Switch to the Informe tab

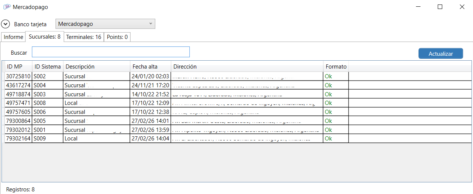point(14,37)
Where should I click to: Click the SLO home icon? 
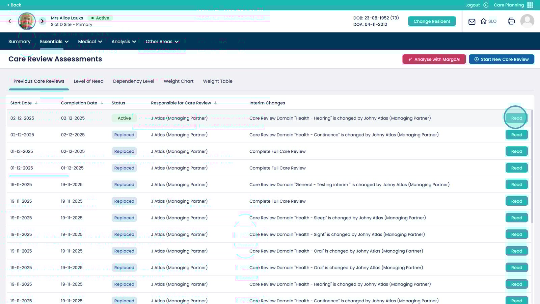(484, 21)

_ _ _

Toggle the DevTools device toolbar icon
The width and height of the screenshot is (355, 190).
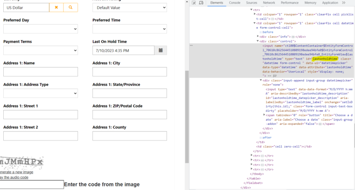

_ _ _

**TASK INSTRUCTIONS:** In the entries above, find the line with "Toggle the DevTools device toolbar icon" and the line with "The width and", then set down exactly those two and every line between them, nothing else.

**COMPLETED EXERCISE:**
Toggle the DevTools device toolbar icon
The width and height of the screenshot is (355, 190).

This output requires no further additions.